Overview of Google BigQuery (GBQ) Schema

In GBQ all the datasets are grouped in the customer-facing project. You can use the tenant ID to search for the datasets.

The following two datasets are available in the GBQ:
  1. GBQ Tables: GBQ tables include datasets for each Entity type, Relation type and Interaction type. Additional tables in the GBQ contain information about matches and merges. The GBQ tables follow the naming convention riq_dw_<environment>_<tenant ID> and stores raw entity, relationship, interaction, match and, merge MDM data.
  2. GBQ Views: GBQ views include the current version of an entity, relationship, match or workflow. The GBQ views follow the naming convention views_riq_dw_<environment>_<tenant ID> and contains views of the tables dataset.
There are two ways an MDM tenant and GBQ are synced:
  1. Batch: An on-demand process where the complete data is synced.
  2. Streaming: In the MDM tenant, changes are copied to the GBQ in near real-time.
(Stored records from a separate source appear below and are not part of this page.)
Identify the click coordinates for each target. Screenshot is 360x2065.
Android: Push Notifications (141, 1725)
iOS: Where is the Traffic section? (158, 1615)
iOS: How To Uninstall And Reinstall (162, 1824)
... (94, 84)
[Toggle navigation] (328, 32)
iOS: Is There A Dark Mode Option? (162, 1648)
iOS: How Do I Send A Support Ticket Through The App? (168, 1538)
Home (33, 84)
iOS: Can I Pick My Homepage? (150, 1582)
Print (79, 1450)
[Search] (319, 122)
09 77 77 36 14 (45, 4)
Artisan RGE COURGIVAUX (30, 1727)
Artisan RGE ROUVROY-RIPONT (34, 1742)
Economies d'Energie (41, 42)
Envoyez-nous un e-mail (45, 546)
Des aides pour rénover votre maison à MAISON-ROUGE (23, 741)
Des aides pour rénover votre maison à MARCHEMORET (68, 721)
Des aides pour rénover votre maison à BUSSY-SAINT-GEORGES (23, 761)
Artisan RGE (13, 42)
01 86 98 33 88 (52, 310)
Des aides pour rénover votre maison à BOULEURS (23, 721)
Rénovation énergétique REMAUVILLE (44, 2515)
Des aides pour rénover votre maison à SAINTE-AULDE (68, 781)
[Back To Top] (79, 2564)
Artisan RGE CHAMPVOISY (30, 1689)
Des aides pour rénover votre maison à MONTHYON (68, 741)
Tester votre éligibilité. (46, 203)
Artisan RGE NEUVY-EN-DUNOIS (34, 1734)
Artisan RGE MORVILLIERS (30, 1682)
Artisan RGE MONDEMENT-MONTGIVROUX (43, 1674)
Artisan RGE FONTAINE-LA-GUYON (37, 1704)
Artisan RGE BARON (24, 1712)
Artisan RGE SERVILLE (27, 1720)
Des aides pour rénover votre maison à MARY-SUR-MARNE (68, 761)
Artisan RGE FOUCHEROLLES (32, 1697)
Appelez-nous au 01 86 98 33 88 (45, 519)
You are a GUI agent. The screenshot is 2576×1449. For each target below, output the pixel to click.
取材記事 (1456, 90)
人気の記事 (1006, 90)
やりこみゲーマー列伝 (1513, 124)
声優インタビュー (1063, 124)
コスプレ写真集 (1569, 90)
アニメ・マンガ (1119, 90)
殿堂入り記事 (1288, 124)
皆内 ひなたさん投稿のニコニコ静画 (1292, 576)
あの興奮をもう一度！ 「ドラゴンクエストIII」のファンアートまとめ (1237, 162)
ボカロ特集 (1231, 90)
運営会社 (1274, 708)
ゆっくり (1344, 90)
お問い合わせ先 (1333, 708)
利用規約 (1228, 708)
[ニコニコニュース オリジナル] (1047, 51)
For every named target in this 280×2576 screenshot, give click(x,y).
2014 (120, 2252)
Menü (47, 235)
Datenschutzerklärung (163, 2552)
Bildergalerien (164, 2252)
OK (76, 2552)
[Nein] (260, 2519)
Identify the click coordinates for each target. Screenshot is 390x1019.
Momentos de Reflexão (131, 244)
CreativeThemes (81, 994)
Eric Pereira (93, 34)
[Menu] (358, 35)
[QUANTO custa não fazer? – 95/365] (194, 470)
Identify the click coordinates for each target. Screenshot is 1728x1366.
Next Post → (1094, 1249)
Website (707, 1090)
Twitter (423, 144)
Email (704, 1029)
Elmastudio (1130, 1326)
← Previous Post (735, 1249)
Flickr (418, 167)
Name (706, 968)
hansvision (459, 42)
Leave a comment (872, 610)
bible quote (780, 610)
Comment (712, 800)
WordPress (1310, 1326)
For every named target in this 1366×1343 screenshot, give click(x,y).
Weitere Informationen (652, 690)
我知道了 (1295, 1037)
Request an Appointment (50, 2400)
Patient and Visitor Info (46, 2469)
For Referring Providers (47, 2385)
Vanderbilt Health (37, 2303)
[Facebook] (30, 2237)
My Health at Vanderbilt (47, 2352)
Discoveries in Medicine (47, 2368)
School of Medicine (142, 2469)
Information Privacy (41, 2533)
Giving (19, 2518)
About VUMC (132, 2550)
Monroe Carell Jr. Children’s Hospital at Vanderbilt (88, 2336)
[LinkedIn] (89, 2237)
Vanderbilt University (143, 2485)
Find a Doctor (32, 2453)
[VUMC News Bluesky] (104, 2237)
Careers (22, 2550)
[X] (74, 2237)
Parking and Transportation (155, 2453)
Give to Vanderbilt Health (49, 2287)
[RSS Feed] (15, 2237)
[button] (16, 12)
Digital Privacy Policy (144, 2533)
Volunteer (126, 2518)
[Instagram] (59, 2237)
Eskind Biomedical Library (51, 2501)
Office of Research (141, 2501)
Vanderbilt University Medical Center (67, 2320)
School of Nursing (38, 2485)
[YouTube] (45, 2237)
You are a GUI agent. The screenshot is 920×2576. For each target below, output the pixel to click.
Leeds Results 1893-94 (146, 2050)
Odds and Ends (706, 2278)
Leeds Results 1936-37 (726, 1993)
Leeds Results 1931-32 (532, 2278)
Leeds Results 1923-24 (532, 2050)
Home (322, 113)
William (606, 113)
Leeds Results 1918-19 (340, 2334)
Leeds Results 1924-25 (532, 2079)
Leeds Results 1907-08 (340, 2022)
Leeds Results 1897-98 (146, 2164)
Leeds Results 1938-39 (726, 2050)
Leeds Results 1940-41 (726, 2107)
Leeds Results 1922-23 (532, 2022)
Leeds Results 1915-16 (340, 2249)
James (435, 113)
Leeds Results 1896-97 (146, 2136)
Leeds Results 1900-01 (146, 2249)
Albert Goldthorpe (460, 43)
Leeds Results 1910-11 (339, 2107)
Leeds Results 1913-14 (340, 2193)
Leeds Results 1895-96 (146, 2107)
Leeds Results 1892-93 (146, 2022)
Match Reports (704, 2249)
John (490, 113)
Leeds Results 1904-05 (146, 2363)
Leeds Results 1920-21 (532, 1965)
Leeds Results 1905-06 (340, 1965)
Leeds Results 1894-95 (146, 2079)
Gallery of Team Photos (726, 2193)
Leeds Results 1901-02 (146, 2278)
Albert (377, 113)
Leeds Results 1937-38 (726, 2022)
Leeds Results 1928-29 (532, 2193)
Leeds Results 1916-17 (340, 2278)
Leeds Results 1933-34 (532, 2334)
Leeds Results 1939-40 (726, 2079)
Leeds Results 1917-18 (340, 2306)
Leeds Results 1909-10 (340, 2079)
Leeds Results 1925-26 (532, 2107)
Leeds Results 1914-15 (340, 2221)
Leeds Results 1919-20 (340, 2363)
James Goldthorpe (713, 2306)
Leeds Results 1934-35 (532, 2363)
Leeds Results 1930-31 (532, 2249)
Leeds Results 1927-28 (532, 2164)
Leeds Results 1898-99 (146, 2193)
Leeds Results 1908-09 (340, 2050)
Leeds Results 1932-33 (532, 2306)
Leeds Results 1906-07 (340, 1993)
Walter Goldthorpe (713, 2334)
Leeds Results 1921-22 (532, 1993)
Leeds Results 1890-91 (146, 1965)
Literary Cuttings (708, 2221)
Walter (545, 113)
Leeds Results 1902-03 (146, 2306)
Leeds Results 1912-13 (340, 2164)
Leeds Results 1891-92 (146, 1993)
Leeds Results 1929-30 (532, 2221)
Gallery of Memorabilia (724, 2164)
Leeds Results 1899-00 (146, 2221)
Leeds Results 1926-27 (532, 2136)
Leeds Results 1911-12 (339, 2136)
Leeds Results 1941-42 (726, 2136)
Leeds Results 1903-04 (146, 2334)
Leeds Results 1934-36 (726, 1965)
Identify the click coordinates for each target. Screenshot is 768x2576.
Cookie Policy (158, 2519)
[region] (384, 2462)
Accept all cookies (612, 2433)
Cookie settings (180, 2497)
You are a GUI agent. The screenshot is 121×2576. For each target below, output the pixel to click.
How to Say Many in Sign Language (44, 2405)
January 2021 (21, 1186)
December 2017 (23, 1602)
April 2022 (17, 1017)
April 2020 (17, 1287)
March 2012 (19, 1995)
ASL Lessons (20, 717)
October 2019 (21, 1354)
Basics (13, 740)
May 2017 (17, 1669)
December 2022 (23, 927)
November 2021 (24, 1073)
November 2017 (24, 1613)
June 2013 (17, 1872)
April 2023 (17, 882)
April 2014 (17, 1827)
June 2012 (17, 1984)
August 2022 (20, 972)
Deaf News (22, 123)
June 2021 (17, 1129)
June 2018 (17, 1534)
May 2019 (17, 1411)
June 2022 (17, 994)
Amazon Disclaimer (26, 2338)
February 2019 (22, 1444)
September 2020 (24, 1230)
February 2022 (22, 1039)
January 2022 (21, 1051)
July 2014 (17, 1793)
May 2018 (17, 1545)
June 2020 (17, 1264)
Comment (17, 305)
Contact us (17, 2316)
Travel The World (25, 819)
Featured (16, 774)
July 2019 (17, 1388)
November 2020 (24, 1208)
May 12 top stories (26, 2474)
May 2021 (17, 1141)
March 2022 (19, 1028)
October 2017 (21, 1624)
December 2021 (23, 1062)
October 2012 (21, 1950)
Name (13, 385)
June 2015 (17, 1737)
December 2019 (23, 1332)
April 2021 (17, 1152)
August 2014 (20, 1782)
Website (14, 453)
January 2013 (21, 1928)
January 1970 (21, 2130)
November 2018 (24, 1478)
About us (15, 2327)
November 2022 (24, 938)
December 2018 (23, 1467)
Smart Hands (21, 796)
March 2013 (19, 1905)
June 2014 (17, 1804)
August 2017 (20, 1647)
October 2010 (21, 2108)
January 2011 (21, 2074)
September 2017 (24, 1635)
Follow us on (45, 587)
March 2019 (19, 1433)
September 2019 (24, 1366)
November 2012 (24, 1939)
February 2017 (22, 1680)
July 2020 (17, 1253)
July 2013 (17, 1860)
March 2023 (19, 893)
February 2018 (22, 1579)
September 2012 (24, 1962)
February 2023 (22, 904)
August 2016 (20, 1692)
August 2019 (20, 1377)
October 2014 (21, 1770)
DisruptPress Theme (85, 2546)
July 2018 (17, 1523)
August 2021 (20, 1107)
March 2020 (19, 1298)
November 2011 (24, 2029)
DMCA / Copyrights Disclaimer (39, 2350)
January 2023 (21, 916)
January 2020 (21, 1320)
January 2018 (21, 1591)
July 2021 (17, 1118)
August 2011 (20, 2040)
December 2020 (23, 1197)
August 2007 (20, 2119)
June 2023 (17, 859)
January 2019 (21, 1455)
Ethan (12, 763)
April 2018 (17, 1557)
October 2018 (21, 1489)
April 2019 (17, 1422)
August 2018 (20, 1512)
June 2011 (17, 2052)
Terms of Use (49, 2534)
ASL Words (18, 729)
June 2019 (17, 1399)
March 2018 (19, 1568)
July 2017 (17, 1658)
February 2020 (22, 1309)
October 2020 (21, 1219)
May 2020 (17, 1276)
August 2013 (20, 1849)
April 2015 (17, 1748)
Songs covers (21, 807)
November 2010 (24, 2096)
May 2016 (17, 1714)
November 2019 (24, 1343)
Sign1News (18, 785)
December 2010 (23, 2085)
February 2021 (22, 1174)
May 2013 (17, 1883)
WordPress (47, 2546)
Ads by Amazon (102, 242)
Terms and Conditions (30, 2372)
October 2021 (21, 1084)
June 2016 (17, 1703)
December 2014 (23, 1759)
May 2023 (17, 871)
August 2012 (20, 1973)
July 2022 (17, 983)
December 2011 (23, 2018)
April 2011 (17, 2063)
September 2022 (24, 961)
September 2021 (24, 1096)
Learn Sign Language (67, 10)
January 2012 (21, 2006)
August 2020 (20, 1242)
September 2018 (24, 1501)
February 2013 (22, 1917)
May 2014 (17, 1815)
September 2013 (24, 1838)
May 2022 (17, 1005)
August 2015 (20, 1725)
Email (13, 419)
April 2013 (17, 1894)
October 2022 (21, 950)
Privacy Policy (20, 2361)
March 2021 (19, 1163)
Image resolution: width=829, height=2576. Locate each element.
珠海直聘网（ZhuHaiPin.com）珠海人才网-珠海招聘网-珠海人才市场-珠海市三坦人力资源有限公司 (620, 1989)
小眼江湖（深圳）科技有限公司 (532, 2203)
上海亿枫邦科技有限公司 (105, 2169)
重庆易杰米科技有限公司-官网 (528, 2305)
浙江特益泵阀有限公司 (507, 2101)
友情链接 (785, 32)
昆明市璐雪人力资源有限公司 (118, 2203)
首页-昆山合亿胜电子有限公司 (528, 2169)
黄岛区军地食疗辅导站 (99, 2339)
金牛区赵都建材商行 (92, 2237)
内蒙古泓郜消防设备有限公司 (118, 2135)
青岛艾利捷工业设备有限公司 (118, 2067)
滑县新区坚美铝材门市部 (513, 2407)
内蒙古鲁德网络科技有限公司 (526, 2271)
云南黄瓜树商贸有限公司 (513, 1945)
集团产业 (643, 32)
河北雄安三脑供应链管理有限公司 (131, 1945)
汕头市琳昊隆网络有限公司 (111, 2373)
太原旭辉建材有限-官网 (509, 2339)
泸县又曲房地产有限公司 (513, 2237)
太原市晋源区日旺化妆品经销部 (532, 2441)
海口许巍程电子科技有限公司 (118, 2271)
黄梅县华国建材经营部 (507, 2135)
Typical operating mode for Reltio Reporting and Analytics is streaming.
Note: GBQ queries must always use GBQ views instead of tables.

Limitations

The following limitations still exist:

  • For a pair of entities having more than one potential match, if one of the matches is removed the entity is skipped in GBQ. For example, when a rule is updated or removed.
  • For a pair of entities having a manual match and a potential match, only the manual match is returned in GBQ. In the UI, the count is not affected because a manual match is displayed as a manual rule within the potential match record.
  • For a pair of entities having more than one potential match, only the latest are returned in GBQ. It does not affect the count. For example: when a rule is updated or duplicated.
  • In Reltio Insights, transitive matches are not supported.